## What you should do
The lines wanted are those in the data below that include "checkmark".

## Given data
* * * *
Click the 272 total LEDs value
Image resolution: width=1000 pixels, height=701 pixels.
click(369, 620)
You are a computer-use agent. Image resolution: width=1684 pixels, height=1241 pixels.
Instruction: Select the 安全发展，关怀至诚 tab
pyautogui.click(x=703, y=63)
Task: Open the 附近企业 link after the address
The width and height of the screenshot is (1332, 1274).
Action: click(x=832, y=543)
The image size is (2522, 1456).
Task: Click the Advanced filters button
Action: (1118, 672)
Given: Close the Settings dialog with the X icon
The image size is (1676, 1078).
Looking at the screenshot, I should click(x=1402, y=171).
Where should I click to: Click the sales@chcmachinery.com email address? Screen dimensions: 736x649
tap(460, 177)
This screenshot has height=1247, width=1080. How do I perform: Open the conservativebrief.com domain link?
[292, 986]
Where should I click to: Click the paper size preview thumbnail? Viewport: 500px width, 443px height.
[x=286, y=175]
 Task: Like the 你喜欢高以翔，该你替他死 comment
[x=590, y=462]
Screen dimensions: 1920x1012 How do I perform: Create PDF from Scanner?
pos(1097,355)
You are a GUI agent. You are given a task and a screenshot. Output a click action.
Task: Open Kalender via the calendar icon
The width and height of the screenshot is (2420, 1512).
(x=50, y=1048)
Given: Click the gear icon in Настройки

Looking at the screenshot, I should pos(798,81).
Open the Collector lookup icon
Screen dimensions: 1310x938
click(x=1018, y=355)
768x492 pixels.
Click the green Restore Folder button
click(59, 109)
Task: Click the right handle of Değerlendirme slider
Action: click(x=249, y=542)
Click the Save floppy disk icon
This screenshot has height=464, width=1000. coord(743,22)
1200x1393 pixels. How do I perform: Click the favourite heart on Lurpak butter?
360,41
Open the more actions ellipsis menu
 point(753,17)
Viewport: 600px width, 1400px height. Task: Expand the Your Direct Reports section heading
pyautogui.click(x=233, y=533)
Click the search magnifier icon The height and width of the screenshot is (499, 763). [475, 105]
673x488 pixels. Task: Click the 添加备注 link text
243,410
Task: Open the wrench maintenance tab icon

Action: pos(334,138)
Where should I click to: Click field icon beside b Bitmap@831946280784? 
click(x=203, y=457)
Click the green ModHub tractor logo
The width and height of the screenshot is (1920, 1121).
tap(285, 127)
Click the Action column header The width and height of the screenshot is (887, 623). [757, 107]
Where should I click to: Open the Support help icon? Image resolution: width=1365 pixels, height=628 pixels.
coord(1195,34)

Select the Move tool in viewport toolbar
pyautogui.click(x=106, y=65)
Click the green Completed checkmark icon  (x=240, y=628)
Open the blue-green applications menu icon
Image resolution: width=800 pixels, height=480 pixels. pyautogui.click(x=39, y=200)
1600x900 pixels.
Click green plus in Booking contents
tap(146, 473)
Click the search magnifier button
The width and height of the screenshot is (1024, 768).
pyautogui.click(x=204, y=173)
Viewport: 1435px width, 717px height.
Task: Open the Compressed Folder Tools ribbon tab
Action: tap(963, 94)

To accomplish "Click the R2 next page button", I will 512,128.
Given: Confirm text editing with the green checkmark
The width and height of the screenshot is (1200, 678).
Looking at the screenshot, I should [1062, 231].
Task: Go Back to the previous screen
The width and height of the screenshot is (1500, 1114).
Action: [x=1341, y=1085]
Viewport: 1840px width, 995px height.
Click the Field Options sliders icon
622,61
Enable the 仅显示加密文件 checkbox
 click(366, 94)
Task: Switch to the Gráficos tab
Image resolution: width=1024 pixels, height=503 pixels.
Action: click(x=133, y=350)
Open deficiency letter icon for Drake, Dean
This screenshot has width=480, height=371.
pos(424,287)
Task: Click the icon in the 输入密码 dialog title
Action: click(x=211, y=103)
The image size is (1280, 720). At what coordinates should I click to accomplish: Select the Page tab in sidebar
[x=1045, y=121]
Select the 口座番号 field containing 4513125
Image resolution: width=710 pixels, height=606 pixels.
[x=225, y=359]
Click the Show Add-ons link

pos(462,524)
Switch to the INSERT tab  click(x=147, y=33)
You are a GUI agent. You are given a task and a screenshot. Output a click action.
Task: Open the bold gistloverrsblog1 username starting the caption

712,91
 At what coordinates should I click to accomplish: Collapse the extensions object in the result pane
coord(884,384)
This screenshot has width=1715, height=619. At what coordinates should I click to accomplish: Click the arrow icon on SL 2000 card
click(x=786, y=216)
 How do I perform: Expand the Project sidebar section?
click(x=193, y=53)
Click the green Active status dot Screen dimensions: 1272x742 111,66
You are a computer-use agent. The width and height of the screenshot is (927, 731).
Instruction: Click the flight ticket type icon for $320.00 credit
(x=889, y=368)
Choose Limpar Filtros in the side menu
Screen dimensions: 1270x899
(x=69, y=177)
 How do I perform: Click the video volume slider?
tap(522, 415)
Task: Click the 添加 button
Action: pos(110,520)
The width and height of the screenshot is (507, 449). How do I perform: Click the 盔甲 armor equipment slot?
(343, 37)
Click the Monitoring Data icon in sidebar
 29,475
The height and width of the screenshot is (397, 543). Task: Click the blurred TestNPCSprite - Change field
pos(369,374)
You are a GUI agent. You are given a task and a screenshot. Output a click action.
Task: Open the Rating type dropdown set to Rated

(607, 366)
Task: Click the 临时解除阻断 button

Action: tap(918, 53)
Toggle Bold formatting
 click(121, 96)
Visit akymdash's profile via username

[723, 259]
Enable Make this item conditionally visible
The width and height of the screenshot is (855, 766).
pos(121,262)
* * * *
## Task response
Click the green Completed checkmark icon  (x=240, y=628)
Given: Confirm text editing with the green checkmark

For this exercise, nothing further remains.